-- Lesetext --
# Karpfenangeln in Frankreich für "Anfänger"



## Marvin-2908 (7. November 2010)

hallo liebe karpfenfreunde!
Meine freunde und ich sind auf der suche nach einem karpfensee in frankreich.
Wir wollen dort in den somemrferien eine woche gezielt auf karpfen angeln.
Leider wissen wir aber nicht so recht, welchen see wir da befischen sollen?
Kennt ihr vielleicht einen guten, wo auch nicht nur  "profis " was fangen?
Es kann auch gerne ein see sein der geld kostet.

Es wäre nett wenn ihr uns da ein wenig behilflich sein könntet.

Danke!#6


----------



## NickAdams (7. November 2010)

*AW: Karpfenangeln in Frankreich für "Anfänger"*

Hier müsste etwas für euch dabei sein:

www.fishermanholidays.com 

So long,

Nick


----------



## Marvin-2908 (7. November 2010)

*AW: Karpfenangeln in Frankreich für "Anfänger"*

ja, da habe ich auch schon geschaut.
Vielleicht gibt es aber einen see, den ihr von euch selbst empfehlen könnt


----------



## Carphunter1995 (7. November 2010)

*AW: Karpfenangeln in Frankreich für "Anfänger"*

Wie wärs mit dem Gigantica aus den Korda DvDs?! Laut Danny Fairbrass ist es da ja nicht schwer zu fangen. Es soll halt nur viele Rotaugen und Brassen geben. Kannst dir ja mal angucken...

-- Vorliegende Daten --
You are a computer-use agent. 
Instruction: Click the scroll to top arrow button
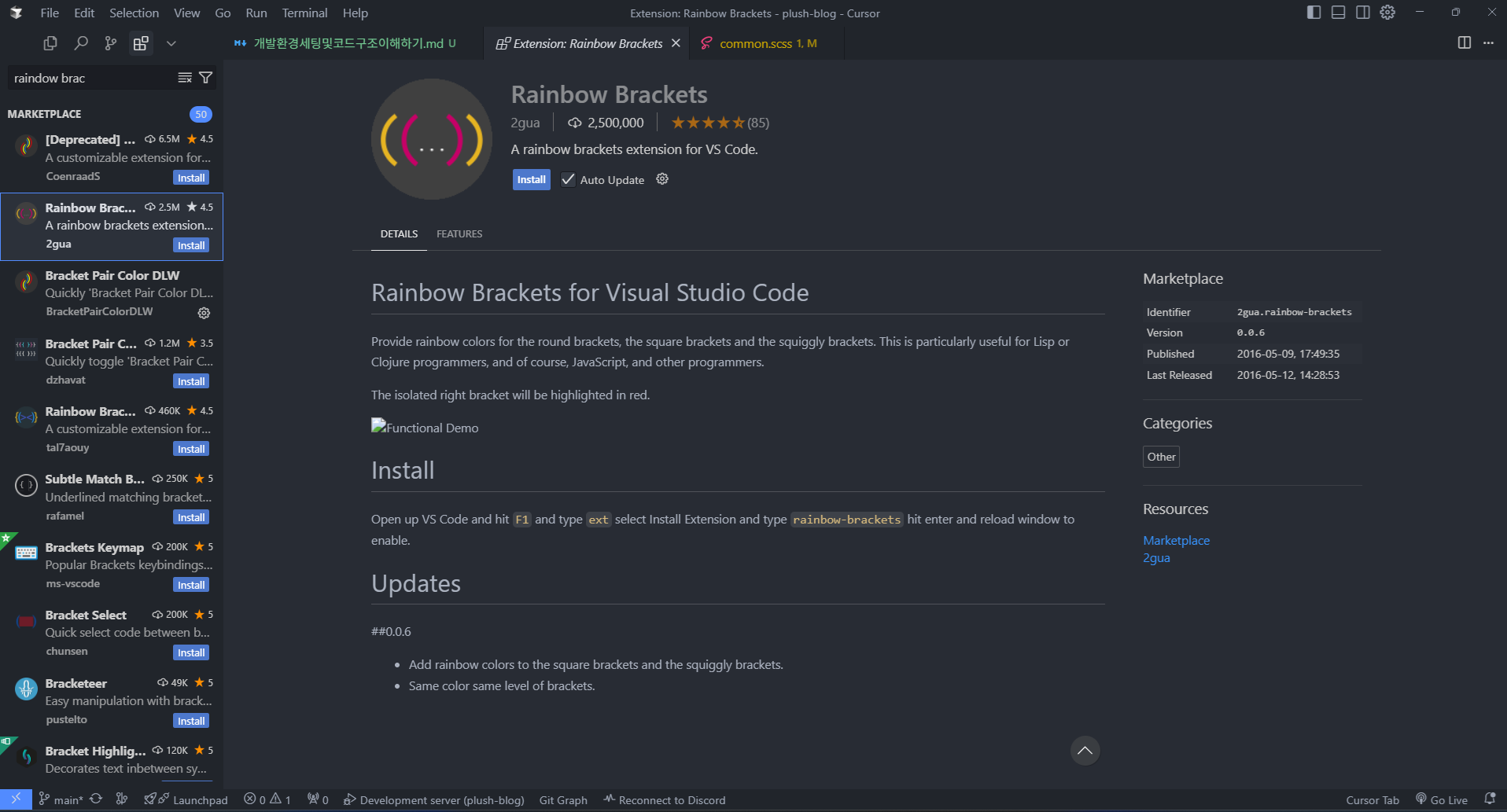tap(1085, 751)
...
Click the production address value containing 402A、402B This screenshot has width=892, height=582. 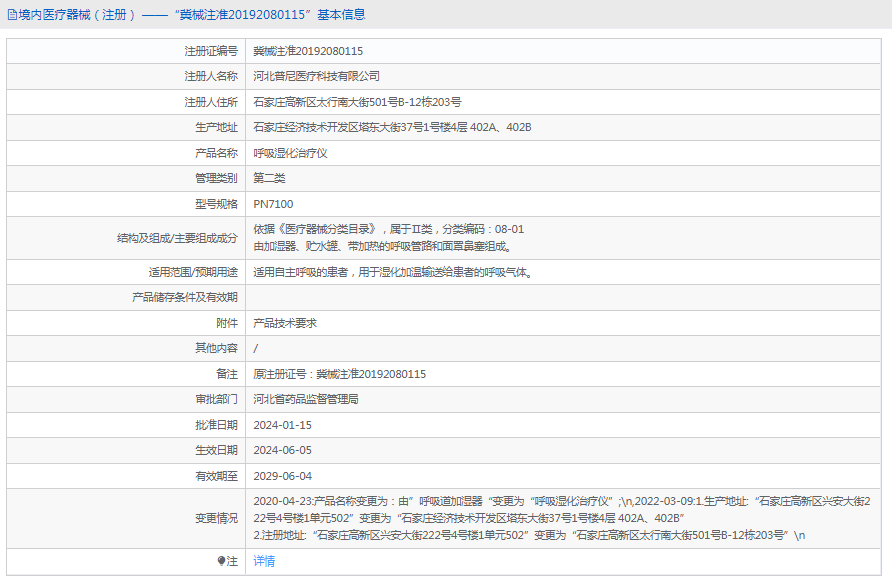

-- Deine Aufgabe --
Gib aus dem Forumsbeitrag über das Karpfenangeln in Frankreich den Abschnitt zwischen „Meine freunde und“ und „auf karpfen angeln.“ einschließlich wortgetreu aus.

-- Lösung --
Meine freunde und ich sind auf der suche nach einem karpfensee in frankreich.
Wir wollen dort in den somemrferien eine woche gezielt auf karpfen angeln.